Every dado component follows the same four-phase lifecycle.

Instantiate with the New constructor:

badge := components.NewBadge()
grid := components.NewDataGrid()
modal := components.NewModal()

Constructors return a fully initialised component with sensible defaults. No options are required.

Chain Set* methods before mounting:

badge.
SetLabel("OK").
SetVariant(components.BadgeVariantSuccess)

All Set* methods return the receiver so chains compose cleanly.

Components satisfy tview.Primitive, so they slot directly into tview layouts with no adapter code:

flex := tview.NewFlex().
AddItem(sidebar, 24, 0, false).
AddItem(grid, 0, 1, true)

That layout becomes visible by living inside a view that you push onto the app’s page stack. See Views & Navigation for how to wrap components in a view and move between screens.

Wire callbacks after constructing:

grid.OnActivate(func(row int) { … })
form.OnSubmit(func(e components.SubmitEvent) { … })
input.OnChange(func(e components.ChangeEvent) { … })

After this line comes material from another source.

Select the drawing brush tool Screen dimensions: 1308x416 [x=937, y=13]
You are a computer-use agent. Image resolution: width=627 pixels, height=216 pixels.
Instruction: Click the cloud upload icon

Callbacks are called on the tview goroutine. For background work use app.QueueUpdateDraw to push updates back to the UI thread.

All dado widgets embed one of these two base types:

BaseWhen used
ComponentBaseStateless display components (Badge, Spinner, …)
StatefulComponentBaseComponents with mutable internal state (DataGrid, Form, …)

You rarely interact with these directly, but they appear in the API docs as the source of shared methods (SetBorder, SetTitle, SetTheme, …).

dado components have no explicit teardown. When a component is removed from the view tree and goes out of scope the Go garbage collector reclaims it. Long-lived background goroutines spawned inside a component should be stopped explicitly before unmounting.